Miranda July: We Think Alone

Miranda JulyMiranda July is endlessly interesting. She writes, and makes films and multimedia art. Sometimes she acts. But for that pedestrian description to have any bearing you need to look at her work. If you’ve dismissed July on the grounds of quirky, hip, and cute, I hear you. I don’t like anything that wears those labels. I think her work rises above those things.

An article in the New York Times writes of July: ‘It’s odd that she has come to represent, for some, a kind of soulless hipster cool, because in July’s work, nobody is cool. There’s no irony to it, no insider wink. Her characters are ordinary people whose lives don’t normally invite investigation. So her project is the opposite of hipster exclusion: her work is desperate to bring people together, forcing them into a kind of fellow feeling. She’s unrelentingly sincere, and maybe that sincerity makes her difficult to bear. It also might make her culturally essential.’

I’m going with that interpretation. Anyway, she was born in Berkeley and her parents were publishers of alternative health and spiritual books, so it’s not entirely her fault.

Miranda July writes odd, fun stories. I suggest you start with It Chooses You (2011), which is an amalgam of interviews, snatches of her personal life, and fiction (if the rest isn’t fiction…). You can read an extract from the book at the New Yorker. She’s also written for the New Yorker, Paris Review and Harper’s. And McSweeny’s, of course.

She made a short film about procrastination called A Handy Tip for the Easily Distracted, which is the best form of procrastinating ever. Her most recent feature film is called The Future (2011). She wrote it, stars in it, and directed it. But most people know her from her first film, You Me and Everyone We Know (2005).

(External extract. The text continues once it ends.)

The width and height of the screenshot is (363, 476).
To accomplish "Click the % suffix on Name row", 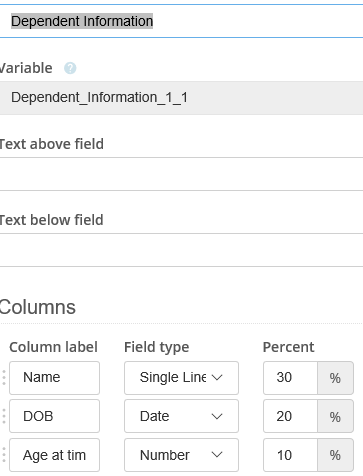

Her art is in everything she does, from her website Learning to Love You More (a seven-year project which asked more than 8000 people to submit work in response to assignments like Take a Picture of Your Parents Kissing) to her interactive sculpture garden Eleven Heavy Things. She has also released several albums of music.

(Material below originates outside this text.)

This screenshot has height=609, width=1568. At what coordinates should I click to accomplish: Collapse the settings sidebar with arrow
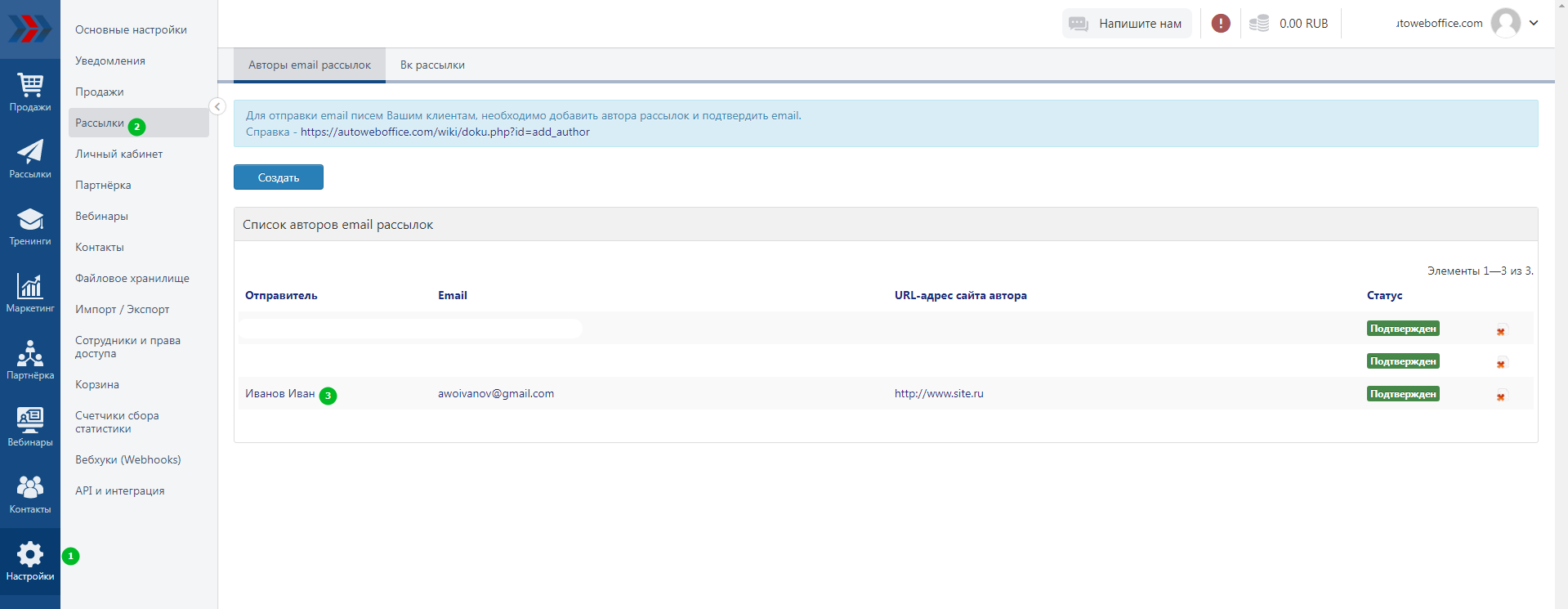coord(217,106)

All of this is to introduce you to her latest project, which I came upon by happenstance last week. It’s called We Think Alone. Sign up and you’ll receive emails from the sent boxes of some of July’s friends, including Kirsten Dunst and Sheila Heti. The project starts on 1 July, runs to 11 November, was commissioned by Magasin 3 in Stockholm, and exists only in your inbox.

I’ve signed up to We Think Alone because I’m curious. Let me know if you sign up, too.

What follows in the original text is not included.